Starting with a single client in 1997, Jordan and Stinson steadily built IntegriTax by offering clients a personal touch that seemed to be missing from the marketplace. "Valerie and I worked at other tax consulting companies where we saw some clients not getting the full service they deserved," says Stinson, the company's director of client services. "Our business is based on being readily available to our clients, providing free consultations in some cases, and developing long-term relationships. Our clients' best interests and satisfaction always come first. If our advice means that we make less money, so be it. That's why 'Integrity' is in our company's name."

Faced with business growth challenges in 2001, Jordan and Stinson recruited their former supervisor at a large corporate tax company as the company's third partner. Nilesh Parekh, with 30 years of managerial experience in the industry, including more than 10 years of handling audits for the State of Texas, brought in his know-how for managing the growing IntegriTax operations.

"Our company has rapidly expanded in the last two years. We have run out of room for any more staff and are waiting for our new offices to be built by the end of 2007," says Parekh. "Managing a rapidly growing company is always a challenge," he says, "but, we are making strategic hires of new staff and are successfully keeping up with the recent surge in new business while delivering our high-quality services."

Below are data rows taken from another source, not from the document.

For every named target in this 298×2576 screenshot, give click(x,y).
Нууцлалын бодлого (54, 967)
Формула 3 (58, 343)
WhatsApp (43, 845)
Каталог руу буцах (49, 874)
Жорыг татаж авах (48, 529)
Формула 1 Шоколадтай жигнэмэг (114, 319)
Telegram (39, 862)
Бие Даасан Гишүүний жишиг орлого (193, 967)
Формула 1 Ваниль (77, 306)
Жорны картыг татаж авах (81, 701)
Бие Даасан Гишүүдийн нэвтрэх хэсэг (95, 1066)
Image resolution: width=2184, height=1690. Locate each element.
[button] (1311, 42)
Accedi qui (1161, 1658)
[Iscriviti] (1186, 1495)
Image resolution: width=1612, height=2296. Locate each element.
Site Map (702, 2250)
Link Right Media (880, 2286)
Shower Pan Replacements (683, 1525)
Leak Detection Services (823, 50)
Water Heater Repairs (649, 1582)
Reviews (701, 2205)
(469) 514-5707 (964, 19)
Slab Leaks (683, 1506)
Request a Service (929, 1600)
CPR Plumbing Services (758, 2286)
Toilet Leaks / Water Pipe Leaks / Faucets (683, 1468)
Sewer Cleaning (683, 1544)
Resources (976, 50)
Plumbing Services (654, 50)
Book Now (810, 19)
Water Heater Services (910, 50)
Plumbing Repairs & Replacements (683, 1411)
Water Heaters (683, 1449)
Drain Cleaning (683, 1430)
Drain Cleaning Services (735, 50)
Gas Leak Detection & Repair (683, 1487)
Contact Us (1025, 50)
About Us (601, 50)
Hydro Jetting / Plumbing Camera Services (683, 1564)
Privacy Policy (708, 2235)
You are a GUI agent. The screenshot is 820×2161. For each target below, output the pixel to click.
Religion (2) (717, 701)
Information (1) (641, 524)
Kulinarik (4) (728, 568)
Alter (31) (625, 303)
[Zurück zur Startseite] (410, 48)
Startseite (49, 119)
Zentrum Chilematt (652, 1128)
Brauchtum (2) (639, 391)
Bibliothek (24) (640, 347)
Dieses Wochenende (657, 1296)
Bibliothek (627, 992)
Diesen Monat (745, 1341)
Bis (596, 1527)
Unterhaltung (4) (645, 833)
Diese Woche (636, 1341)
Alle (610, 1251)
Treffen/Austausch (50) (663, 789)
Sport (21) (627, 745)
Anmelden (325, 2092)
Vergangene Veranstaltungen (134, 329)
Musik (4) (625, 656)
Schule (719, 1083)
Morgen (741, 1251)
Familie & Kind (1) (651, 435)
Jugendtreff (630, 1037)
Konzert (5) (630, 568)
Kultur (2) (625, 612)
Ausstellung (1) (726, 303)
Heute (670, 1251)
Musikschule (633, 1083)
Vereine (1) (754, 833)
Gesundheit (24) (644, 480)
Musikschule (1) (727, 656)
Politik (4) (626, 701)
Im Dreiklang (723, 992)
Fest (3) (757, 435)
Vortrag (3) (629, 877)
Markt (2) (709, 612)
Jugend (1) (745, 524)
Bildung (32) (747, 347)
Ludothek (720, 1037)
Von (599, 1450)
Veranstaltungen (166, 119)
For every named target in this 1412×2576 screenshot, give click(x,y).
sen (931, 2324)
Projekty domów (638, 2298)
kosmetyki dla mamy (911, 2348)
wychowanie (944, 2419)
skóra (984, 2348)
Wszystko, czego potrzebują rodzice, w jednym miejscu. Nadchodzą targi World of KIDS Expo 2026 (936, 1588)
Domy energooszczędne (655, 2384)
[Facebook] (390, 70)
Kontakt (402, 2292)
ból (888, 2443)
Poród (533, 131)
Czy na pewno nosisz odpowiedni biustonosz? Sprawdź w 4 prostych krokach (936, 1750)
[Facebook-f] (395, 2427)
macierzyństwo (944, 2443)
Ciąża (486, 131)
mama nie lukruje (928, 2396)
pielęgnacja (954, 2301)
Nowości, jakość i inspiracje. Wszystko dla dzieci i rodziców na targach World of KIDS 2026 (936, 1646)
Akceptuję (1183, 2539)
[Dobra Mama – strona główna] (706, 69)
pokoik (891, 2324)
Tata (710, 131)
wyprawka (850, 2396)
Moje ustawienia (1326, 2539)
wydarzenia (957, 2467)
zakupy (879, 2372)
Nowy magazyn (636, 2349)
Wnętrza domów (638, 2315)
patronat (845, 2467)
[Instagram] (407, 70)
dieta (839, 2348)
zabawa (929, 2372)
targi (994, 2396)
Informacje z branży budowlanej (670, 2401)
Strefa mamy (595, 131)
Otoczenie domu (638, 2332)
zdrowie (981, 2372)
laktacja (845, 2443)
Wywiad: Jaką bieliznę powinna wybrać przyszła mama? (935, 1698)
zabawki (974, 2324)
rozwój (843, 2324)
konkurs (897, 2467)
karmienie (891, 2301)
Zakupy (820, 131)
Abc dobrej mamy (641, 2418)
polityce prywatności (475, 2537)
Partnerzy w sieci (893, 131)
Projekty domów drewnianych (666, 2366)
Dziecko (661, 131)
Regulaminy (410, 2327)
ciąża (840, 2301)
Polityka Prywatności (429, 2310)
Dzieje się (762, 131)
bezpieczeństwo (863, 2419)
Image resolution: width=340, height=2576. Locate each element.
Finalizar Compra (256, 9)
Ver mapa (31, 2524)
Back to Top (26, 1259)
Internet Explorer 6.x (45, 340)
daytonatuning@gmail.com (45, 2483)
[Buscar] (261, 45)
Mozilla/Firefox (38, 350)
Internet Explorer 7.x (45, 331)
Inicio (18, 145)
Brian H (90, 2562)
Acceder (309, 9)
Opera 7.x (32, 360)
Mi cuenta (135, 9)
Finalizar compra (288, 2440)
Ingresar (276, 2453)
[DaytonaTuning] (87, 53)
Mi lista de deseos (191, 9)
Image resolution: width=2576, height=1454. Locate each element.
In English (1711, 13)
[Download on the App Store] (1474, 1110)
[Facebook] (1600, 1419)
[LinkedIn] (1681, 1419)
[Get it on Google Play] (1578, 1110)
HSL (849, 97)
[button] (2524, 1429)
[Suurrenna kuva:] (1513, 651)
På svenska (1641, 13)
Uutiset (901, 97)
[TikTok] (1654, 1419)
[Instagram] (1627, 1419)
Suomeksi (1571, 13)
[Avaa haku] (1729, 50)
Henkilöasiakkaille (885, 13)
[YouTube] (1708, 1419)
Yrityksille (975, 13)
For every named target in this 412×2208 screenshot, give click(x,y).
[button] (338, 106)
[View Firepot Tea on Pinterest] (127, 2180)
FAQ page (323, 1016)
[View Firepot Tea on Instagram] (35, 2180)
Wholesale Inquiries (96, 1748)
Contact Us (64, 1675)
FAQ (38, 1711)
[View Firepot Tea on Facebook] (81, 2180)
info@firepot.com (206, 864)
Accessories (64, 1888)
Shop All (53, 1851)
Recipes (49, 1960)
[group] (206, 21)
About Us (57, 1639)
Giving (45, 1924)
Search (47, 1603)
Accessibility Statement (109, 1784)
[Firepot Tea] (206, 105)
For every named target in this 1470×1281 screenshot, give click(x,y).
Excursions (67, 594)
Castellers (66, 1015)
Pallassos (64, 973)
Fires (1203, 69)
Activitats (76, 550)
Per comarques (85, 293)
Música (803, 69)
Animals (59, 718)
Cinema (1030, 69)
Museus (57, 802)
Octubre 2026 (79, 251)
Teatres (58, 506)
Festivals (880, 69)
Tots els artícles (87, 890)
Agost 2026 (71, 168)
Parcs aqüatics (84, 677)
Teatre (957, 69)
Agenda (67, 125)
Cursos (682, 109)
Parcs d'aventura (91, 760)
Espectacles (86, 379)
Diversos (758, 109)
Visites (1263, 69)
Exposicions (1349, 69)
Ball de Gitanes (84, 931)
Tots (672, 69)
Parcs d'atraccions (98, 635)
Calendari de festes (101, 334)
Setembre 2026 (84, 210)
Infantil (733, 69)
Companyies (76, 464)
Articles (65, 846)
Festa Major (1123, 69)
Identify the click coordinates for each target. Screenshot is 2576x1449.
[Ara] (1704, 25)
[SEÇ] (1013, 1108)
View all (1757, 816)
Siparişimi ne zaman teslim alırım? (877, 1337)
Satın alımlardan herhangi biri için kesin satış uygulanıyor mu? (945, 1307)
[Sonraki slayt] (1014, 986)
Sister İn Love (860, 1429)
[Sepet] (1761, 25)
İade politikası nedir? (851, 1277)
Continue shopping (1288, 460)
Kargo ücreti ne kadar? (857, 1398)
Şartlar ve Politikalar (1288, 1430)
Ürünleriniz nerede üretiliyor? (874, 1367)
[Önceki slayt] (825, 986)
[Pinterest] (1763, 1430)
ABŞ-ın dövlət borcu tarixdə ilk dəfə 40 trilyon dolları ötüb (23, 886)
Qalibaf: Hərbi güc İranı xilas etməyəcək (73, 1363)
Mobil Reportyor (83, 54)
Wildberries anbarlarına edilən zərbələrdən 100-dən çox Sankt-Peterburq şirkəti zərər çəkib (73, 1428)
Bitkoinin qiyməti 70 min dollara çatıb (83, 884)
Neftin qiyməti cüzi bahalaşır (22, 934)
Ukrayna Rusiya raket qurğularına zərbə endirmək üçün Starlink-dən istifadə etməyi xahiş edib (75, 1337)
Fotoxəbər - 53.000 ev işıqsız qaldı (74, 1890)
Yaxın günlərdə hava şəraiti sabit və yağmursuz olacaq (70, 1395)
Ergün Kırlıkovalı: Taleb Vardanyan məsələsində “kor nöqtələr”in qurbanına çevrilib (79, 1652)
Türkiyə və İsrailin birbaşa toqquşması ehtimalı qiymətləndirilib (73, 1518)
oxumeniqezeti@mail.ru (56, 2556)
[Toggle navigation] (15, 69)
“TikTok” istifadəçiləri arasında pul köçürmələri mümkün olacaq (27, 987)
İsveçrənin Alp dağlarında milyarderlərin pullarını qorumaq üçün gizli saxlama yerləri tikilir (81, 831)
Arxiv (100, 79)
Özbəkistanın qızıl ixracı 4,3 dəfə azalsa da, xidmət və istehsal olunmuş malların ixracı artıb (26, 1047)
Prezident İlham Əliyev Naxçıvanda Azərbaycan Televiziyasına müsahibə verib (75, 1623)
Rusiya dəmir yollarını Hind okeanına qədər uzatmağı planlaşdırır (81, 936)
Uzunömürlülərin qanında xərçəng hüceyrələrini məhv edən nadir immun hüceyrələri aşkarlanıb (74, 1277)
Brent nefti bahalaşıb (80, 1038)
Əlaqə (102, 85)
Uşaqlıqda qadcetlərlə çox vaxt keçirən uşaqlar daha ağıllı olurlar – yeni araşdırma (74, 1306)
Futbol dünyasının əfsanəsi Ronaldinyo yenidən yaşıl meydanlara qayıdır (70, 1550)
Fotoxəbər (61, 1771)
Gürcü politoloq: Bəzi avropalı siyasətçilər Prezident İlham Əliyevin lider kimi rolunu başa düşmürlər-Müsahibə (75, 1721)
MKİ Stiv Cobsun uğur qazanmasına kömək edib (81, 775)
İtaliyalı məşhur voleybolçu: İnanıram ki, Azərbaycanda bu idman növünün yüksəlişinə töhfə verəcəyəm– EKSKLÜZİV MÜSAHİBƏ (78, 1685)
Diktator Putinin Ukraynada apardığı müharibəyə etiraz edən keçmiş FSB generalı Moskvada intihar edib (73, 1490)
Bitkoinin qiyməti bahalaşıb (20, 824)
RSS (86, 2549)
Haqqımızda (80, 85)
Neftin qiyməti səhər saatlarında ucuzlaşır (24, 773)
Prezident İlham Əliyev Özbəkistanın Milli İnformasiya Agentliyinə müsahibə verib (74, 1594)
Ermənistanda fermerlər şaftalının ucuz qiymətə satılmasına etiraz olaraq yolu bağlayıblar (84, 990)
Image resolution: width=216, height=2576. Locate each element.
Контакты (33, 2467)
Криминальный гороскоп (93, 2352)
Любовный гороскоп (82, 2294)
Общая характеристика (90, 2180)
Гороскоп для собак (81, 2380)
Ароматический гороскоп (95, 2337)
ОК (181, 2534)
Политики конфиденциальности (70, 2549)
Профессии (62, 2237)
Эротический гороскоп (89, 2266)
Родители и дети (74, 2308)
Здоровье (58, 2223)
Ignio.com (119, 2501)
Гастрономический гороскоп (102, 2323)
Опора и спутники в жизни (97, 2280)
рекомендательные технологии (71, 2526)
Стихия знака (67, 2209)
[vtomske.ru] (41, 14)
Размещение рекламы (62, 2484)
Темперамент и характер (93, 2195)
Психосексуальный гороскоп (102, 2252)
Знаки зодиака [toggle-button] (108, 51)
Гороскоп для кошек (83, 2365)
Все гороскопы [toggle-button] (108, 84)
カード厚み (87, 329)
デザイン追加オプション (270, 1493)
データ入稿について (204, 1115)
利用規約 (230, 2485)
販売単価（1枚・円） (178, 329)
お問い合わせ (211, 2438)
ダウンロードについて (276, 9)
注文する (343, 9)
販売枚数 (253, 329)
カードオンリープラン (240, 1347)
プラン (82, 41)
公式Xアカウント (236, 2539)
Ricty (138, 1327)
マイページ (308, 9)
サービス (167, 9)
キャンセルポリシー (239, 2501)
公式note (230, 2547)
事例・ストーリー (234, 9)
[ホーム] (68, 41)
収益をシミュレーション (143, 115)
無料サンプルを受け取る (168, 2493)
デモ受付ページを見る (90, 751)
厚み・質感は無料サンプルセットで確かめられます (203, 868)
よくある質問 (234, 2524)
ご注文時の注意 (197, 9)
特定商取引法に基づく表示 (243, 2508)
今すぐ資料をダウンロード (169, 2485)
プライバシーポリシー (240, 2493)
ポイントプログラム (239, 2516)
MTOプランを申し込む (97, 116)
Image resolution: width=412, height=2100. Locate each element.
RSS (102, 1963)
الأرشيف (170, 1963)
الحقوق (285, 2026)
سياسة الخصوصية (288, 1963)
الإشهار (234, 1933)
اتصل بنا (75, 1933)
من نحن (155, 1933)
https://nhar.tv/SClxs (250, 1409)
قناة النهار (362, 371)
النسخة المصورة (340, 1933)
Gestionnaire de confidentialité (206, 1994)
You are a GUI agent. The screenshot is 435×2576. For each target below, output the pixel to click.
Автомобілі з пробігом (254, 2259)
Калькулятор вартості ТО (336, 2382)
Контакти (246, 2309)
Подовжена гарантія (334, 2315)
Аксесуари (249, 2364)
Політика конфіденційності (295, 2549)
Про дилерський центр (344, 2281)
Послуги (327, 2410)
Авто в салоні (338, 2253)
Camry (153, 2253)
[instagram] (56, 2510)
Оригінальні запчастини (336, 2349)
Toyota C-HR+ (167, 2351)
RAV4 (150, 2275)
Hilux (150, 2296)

IntegriTax has a list of more than 200 clients, including many Fortune 500 companies. Among them are manufacturers in the automotive, building products, equipment and tools, carpeting and textile, electronic and high-tech, chemicals, plastics, pharmaceuticals, newspapers, printing, paper, packaging, sports and leisure, and food processing industries.

The company primarily conducts sales and use tax overpayment reviews, which recovers taxes paid on exempt purchases. IntegriTax experts also handle managed compliance agreements, conduct research, manage audits and review them to reduce tax liabilities, conduct nexus studies, and negotiate voluntary disclosure agreements.

Reflecting on the company's recent milestone, Jordan looks ahead to the future, "IntegriTax has never rested on its laurels. We're always improving and expanding our horizons while taking good care of our clients. By proving that our service model works extremely well, we will continue to aggressively pursue our goal of providing our time and money-saving tax services to the greatest number of clients possible without sacrificing the personal touch that is our hallmark."